## REQUIRED WORK
Once every line containing "computer" has been counted, report the total for the data and nothing else.

= = = = =

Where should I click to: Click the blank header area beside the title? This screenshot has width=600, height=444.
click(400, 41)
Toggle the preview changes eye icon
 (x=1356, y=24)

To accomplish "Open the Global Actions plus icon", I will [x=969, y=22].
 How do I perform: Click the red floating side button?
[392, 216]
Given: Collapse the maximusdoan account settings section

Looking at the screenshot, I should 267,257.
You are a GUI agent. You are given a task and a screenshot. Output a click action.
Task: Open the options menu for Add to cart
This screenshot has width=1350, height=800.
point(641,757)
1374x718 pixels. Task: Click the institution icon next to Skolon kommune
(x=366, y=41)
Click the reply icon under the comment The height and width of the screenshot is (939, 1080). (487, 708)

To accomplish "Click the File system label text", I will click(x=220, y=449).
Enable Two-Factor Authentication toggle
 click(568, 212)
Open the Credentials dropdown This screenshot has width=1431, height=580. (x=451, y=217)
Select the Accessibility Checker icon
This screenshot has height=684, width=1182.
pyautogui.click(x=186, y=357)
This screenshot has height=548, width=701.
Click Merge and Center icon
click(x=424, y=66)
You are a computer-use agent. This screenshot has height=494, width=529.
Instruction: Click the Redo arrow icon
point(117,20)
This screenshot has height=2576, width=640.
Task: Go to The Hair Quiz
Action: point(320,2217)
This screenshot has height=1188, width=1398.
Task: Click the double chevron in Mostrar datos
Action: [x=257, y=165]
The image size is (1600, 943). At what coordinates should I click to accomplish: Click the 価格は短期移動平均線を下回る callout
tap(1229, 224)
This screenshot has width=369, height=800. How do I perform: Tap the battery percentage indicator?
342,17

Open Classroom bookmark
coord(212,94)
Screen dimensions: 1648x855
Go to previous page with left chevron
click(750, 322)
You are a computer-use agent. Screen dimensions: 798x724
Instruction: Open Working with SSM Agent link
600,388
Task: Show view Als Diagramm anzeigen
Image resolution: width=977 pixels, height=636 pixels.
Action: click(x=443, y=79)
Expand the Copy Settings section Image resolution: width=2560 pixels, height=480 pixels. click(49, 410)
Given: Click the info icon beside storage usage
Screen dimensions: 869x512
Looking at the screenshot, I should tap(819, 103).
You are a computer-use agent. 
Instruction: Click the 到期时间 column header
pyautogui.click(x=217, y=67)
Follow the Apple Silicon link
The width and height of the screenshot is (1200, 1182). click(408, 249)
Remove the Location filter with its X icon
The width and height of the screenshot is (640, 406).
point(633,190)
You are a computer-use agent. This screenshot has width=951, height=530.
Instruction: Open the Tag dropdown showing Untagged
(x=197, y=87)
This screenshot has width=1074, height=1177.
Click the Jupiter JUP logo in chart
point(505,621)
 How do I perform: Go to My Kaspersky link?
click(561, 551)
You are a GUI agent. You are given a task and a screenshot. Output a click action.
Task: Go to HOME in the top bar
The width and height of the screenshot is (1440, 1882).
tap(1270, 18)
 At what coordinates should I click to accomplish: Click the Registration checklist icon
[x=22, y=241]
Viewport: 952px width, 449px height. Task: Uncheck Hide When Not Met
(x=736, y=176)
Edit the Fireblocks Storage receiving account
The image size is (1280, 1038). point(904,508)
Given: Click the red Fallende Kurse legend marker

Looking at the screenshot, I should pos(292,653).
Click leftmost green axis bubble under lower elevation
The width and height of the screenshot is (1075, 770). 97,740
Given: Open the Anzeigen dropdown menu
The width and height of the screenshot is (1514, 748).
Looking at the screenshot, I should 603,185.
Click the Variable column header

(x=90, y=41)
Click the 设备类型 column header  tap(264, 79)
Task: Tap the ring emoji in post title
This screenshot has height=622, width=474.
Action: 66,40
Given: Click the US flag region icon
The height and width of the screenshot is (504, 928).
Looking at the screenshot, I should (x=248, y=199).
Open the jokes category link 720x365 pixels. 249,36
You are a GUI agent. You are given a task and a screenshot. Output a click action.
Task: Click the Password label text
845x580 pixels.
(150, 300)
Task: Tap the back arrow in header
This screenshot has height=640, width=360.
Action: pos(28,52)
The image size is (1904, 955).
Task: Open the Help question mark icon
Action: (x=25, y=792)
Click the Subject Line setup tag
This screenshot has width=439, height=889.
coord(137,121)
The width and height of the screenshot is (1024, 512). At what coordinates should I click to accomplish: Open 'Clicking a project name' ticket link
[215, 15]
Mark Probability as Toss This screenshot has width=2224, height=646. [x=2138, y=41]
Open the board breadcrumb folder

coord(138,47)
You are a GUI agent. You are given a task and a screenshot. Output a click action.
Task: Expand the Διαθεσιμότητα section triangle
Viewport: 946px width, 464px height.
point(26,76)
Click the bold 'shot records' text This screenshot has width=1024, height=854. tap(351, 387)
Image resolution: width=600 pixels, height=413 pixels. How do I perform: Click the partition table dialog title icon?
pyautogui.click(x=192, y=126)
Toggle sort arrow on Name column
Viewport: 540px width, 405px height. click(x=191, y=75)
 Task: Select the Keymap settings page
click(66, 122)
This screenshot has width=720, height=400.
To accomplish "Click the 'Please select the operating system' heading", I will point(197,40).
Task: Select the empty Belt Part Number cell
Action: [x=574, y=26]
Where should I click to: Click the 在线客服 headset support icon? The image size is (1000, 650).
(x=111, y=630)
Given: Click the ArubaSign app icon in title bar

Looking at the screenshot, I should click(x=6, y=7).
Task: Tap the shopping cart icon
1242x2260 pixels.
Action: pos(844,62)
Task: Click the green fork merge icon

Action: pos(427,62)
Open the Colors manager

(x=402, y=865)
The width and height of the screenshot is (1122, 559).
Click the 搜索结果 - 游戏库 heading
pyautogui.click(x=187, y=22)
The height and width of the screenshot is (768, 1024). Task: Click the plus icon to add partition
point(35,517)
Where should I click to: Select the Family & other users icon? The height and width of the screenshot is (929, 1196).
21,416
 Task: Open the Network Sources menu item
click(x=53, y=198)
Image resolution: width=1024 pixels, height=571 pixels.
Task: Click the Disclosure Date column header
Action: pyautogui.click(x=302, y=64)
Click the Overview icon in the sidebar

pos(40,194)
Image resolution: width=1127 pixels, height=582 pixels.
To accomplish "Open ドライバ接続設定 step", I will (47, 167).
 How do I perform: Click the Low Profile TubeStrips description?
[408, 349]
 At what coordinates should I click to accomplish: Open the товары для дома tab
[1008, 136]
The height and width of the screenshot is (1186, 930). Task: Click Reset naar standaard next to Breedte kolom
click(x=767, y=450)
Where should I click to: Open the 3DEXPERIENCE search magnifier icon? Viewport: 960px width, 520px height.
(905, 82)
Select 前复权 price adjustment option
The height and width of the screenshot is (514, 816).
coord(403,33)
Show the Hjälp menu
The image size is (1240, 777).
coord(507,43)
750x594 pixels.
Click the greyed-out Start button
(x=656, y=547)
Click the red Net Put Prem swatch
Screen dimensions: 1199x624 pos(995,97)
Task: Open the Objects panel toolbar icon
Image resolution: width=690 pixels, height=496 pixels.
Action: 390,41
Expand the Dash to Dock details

= = = = =

## TASK SOLUTION
4